• **Work instructions**:
- a) The passage on House Democrats' pandemic oversight plans names the ways Pelosi kept a high profile during the recess. List each one.
- b) Retype the stretch of the passage on House Democrats' pandemic oversight plans from "On Wednesday, she" through "federal COVID-19 response.".
- c) Continue the passage on House Democrats' pandemic oversight plans from where it stops.

Pelosi, for her part, has maintained a high profile through the long recess with in-person press events, phone conferences and a long string of cable news interviews.

On Wednesday, she named seven Democrats to the special House panel charged with policing the administration’s emergency spending effort. 

“[Voters] expect us to ensure that the nearly $2 trillion, that historic relief that we had passed in a number of bills, is widely and effectively used, that it goes to those who need it the most,” she said from the virtually empty Capitol. 

Other House Democrats are scrambling to conduct oversight hearings next week, even if the full chamber won’t be in session.

The House Appropriations subcommittee that oversees the Department of Health and Human Services and the Labor Department announced on Wednesday that it will hold an in-person hearing next week on the federal COVID-19 response.

No witnesses have been announced yet, but the 13-member subcommittee is asking lawmakers to avoid bringing staff — or only bringing one aide if they must — and for everyone to wear facial coverings.

• **Given records**:
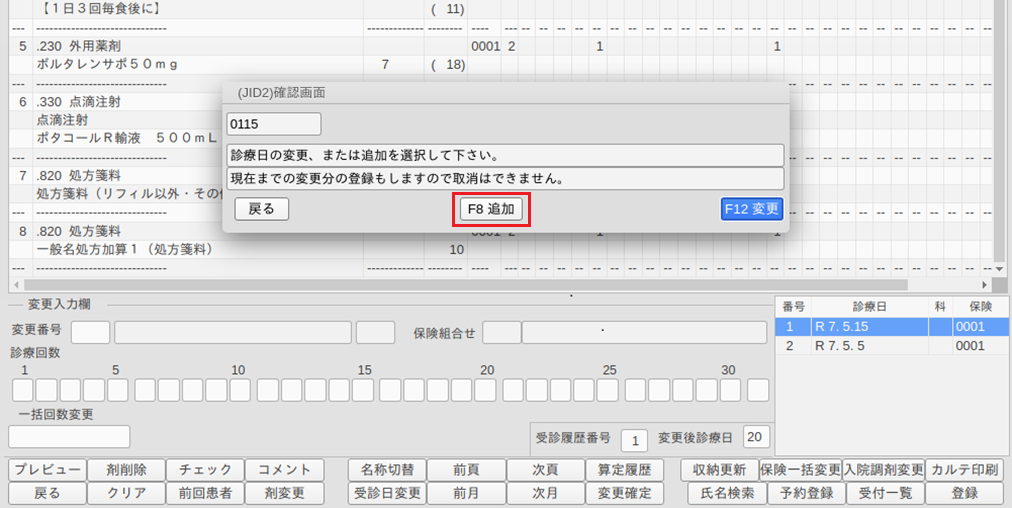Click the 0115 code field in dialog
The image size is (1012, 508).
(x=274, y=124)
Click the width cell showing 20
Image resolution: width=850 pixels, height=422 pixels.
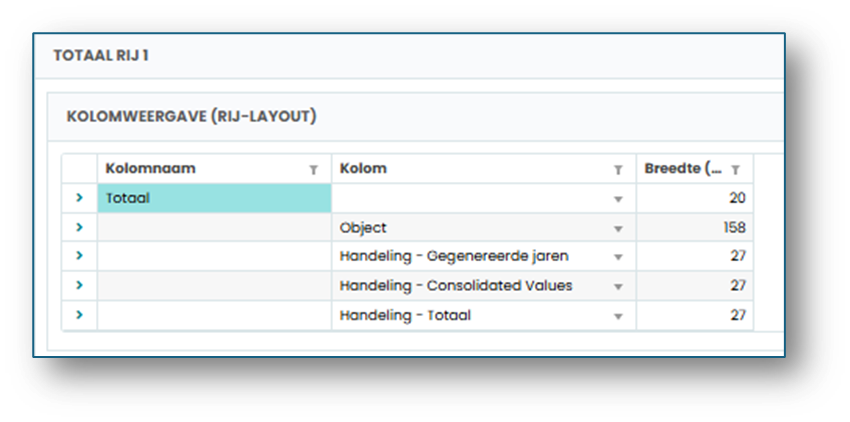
--
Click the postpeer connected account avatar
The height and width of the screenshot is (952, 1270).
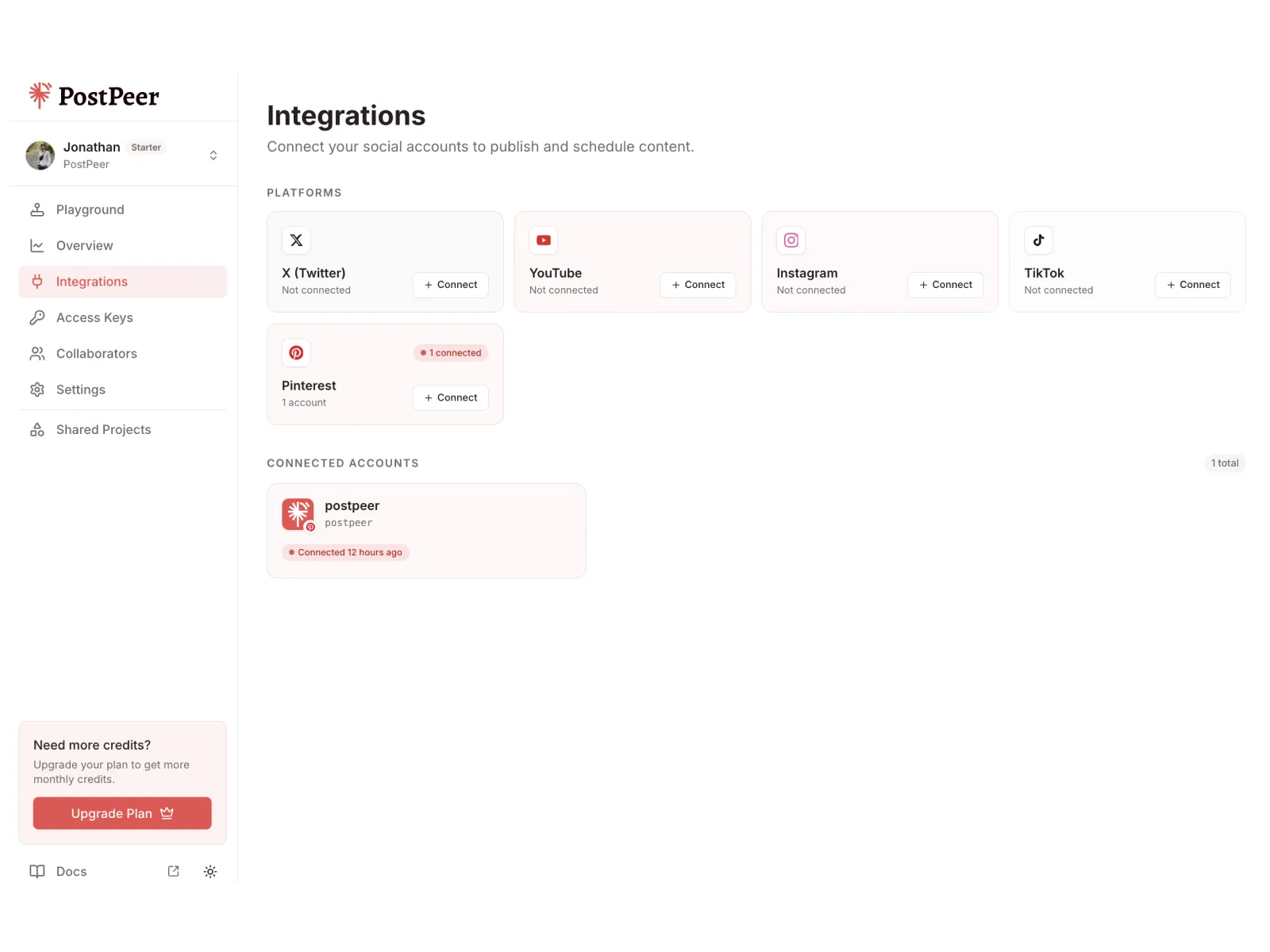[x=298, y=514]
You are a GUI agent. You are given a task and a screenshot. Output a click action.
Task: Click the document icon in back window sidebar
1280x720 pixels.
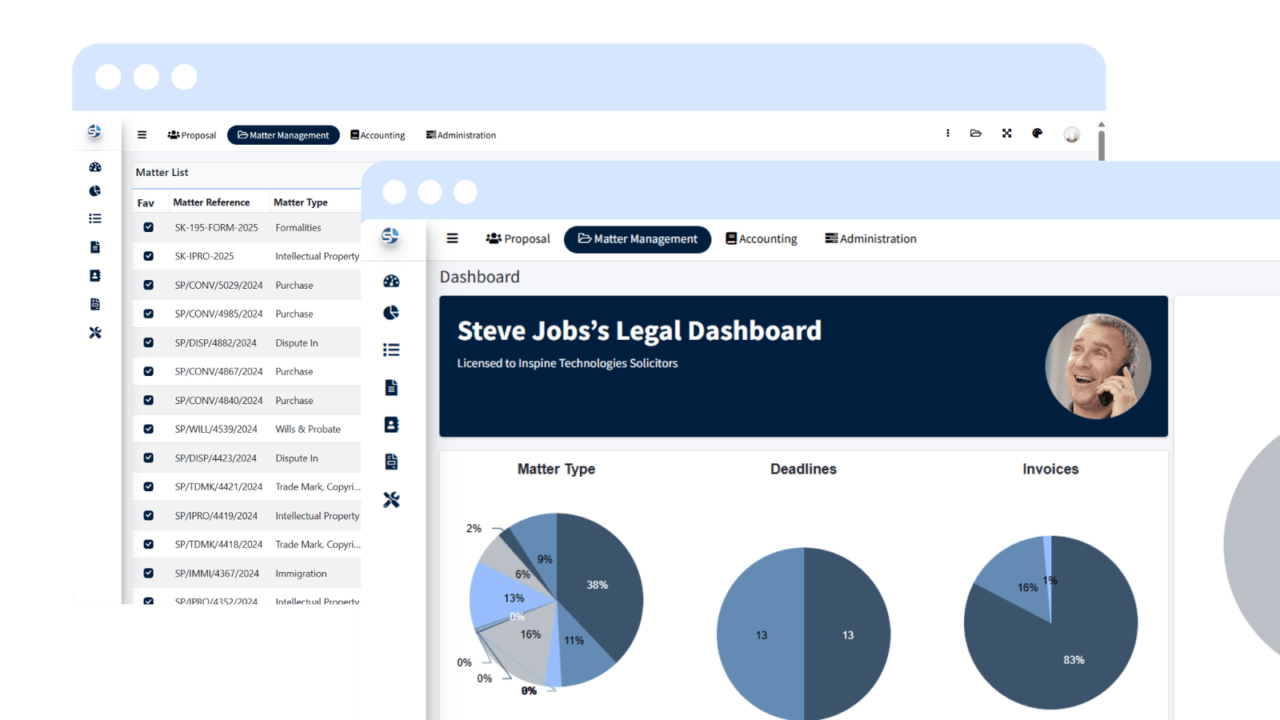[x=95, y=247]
--
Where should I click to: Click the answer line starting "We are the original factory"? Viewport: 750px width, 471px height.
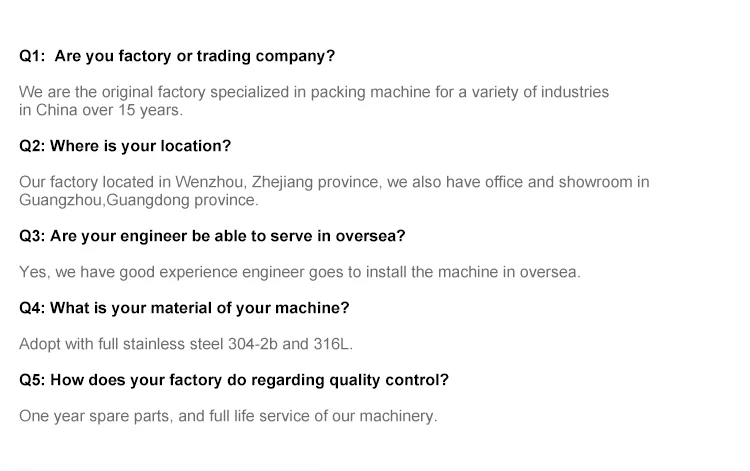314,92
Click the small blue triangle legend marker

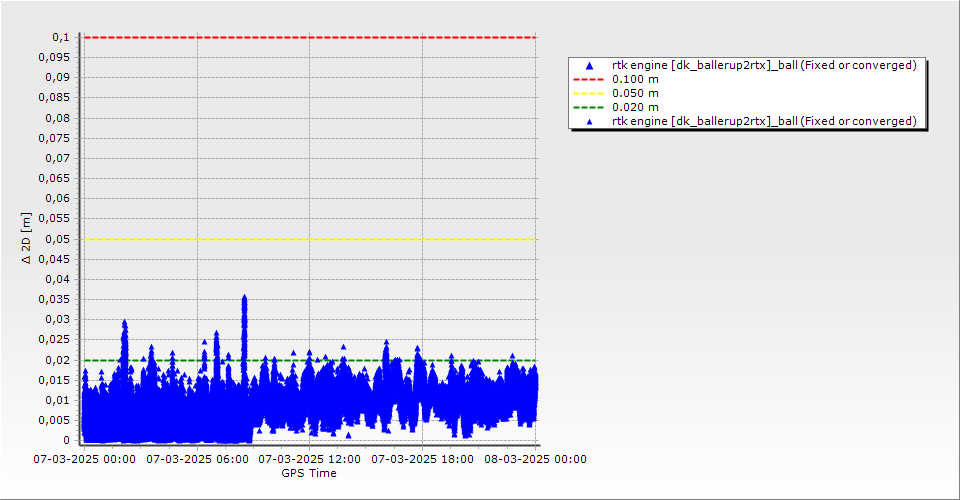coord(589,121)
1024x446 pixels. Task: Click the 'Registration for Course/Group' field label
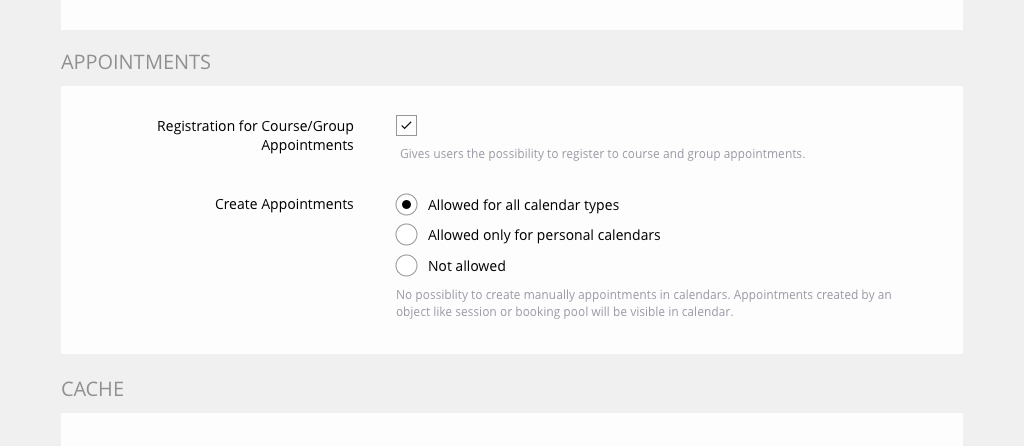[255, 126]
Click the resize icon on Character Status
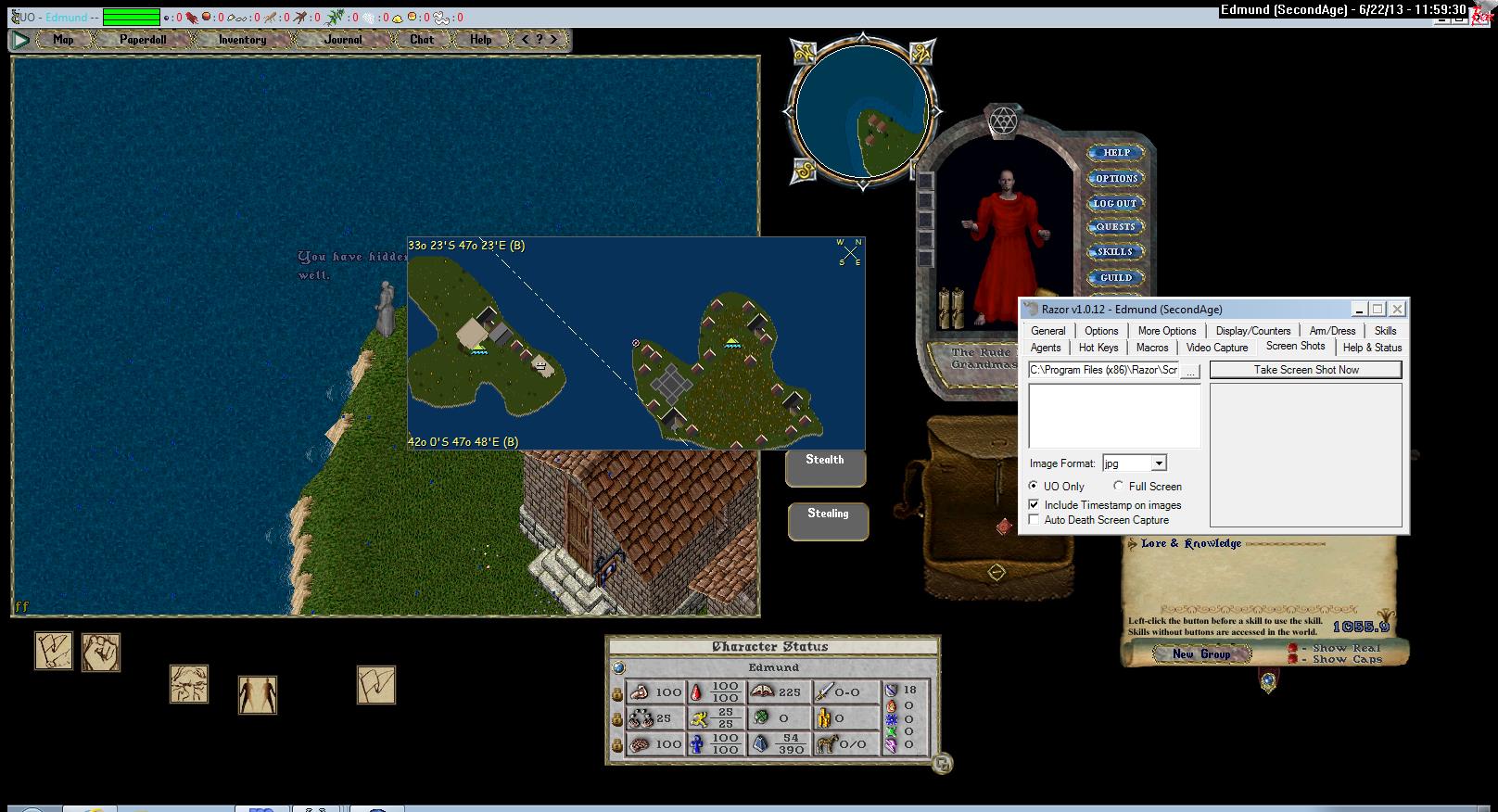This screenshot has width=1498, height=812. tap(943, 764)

• **Answers by item**:
- a)
- In-person press events
- Phone conferences
- A long string of cable news interviews

- b)
On Wednesday, she named seven Democrats to the special House panel charged with policing the administration’s emergency spending effort. 

“[Voters] expect us to ensure that the nearly $2 trillion, that historic relief that we had passed in a number of bills, is widely and effectively used, that it goes to those who need it the most,” she said from the virtually empty Capitol. 

Other House Democrats are scrambling to conduct oversight hearings next week, even if the full chamber won’t be in session.

The House Appropriations subcommittee that oversees the Department of Health and Human Services and the Labor Department announced on Wednesday that it will hold an in-person hearing next week on the federal COVID-19 response.

- c)
Guidance from the House Appropriations Committee for the hearing advised offices that “the face covering is likely to be most useful in preventing viral spread while a person is speaking.” But lawmakers last week largely removed masks while they delivered House floor speeches on an interim coronavirus relief bill, while a handful of GOP lawmakers declined to wear facial coverings at all.

Pelosi noted that other committees could also convene next week, such as Small Business and the new select committee on the COVID-19 response led by House Majority Whip James Clyburn (D-S.C.) to which the Speaker named members on Wednesday.

“Some members want to come back,” Pelosi said, noting that in the future some hearings could be done in a hybrid format of some lawmakers physically present with others joining virtually.

In the meantime, the bipartisan task force studying virtual options for the House is testing technologies this week for conducting hearings remotely so that committees are no longer sidelined. Committees have been holding tele-briefings with administration officials in recent weeks, but have been unable to convene official public hearings due to House rules that require meeting in person.

House committees are being encouraged to conduct “remote roundtables” this week to test various platforms to resume business without having to convene in person. Multiple video conferencing technologies have been approved for House use, including Teams, Webex, VSee, and Zoom FedRAMP, according to an Administration Committee spokesman.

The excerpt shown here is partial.